### AIM
Starting at the line that contains "Historia (37, 2022)" and running through the end of the records, set out those lines as a numbered list, skipping any blank lines. Leave the pictures out.

· · · · ·

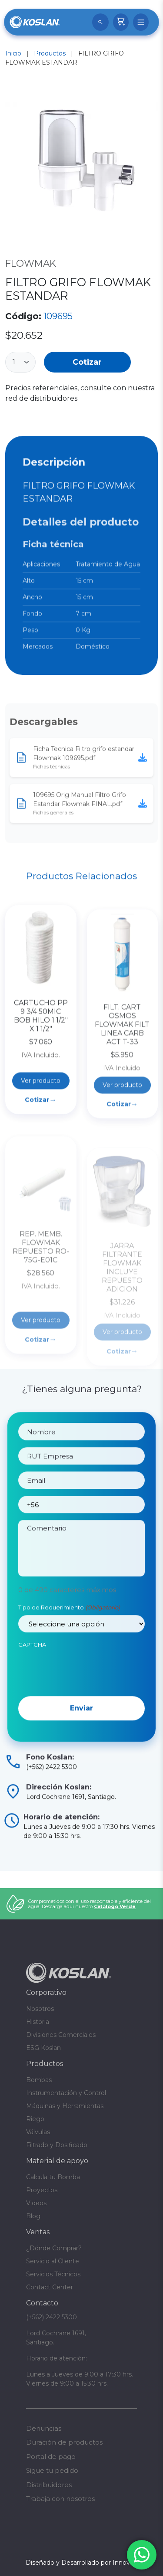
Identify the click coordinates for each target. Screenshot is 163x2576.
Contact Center (49, 2287)
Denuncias (43, 2428)
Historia (37, 2022)
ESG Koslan (43, 2048)
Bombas (39, 2080)
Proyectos (41, 2190)
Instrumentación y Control (66, 2093)
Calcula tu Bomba (53, 2177)
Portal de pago (51, 2456)
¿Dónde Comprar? (54, 2248)
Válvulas (38, 2132)
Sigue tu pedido (52, 2470)
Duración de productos (64, 2442)
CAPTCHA (32, 1686)
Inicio (13, 53)
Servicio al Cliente (52, 2261)
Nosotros (40, 2009)
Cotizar (87, 361)
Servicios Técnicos (53, 2274)
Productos (50, 53)
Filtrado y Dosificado (56, 2145)
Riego (35, 2119)
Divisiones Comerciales (61, 2035)
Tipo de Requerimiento (69, 1649)
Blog (33, 2216)
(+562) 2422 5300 (51, 2317)
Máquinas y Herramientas (64, 2106)
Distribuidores (49, 2485)
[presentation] (84, 1711)
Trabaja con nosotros (60, 2498)
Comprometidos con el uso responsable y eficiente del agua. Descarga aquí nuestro (89, 1903)
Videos (36, 2203)
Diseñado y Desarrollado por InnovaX (81, 2562)
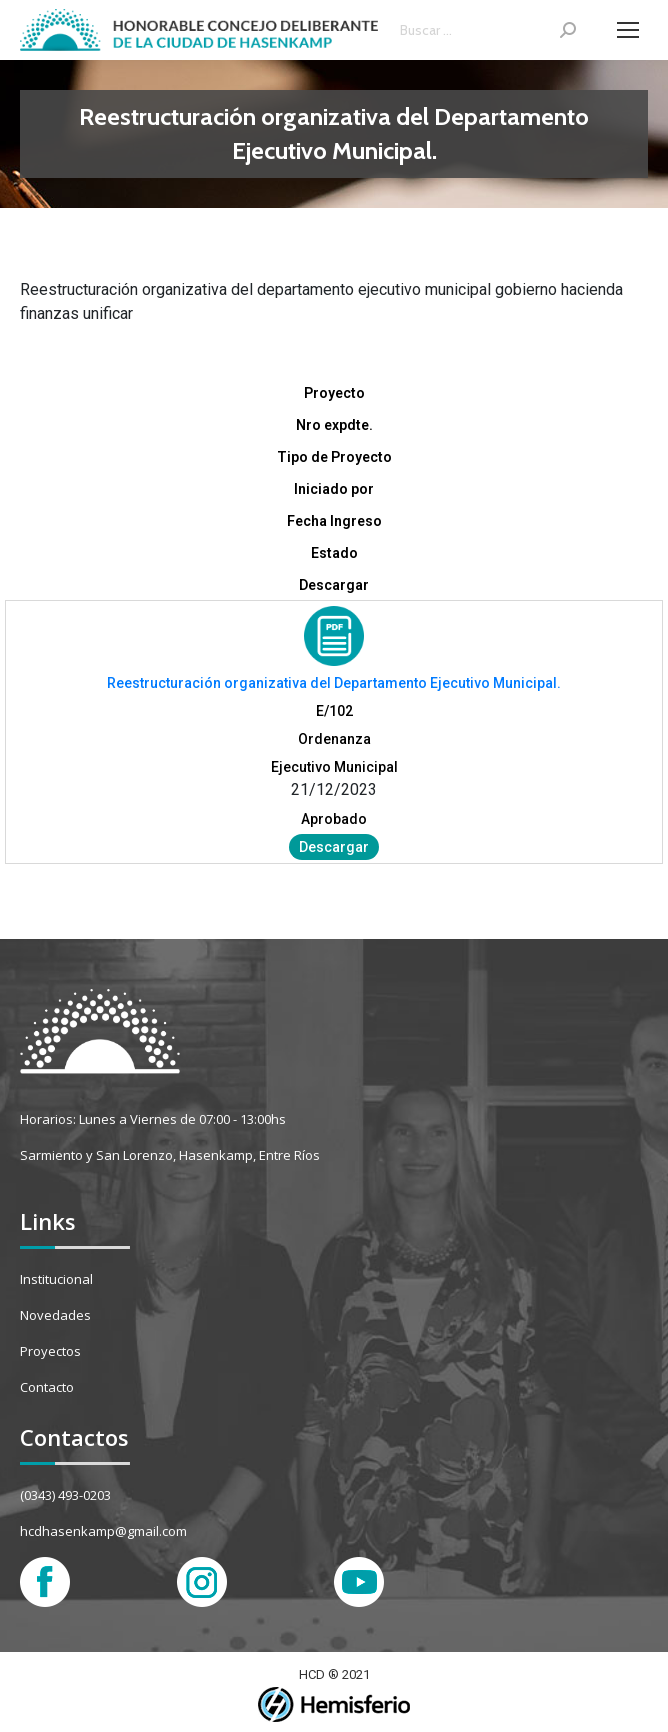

· · · · ·

### TASK ANSWER
1. Historia (37, 2022)
2. ESG Koslan (43, 2048)
3. Bombas (39, 2080)
4. Proyectos (41, 2190)
5. Instrumentación y Control (66, 2093)
6. Calcula tu Bomba (53, 2177)
7. Portal de pago (51, 2456)
8. ¿Dónde Comprar? (54, 2248)
9. Válvulas (38, 2132)
10. Sigue tu pedido (52, 2470)
11. Duración de productos (64, 2442)
12. CAPTCHA (32, 1686)
13. Inicio (13, 53)
14. Servicio al Cliente (52, 2261)
15. Nosotros (40, 2009)
16. Cotizar (87, 361)
17. Servicios Técnicos (53, 2274)
18. Productos (50, 53)
19. Filtrado y Dosificado (56, 2145)
20. Riego (35, 2119)
21. Divisiones Comerciales (61, 2035)
22. Tipo de Requerimiento (69, 1649)
23. Blog (33, 2216)
24. (+562) 2422 5300 (51, 2317)
25. Máquinas y Herramientas (64, 2106)
26. Distribuidores (49, 2485)
27. [presentation] (84, 1711)
28. Trabaja con nosotros (60, 2498)
29. Comprometidos con el uso responsable y eficiente del agua. Descarga aquí nuestro (89, 1903)
30. Videos (36, 2203)
31. Diseñado y Desarrollado por InnovaX (81, 2562)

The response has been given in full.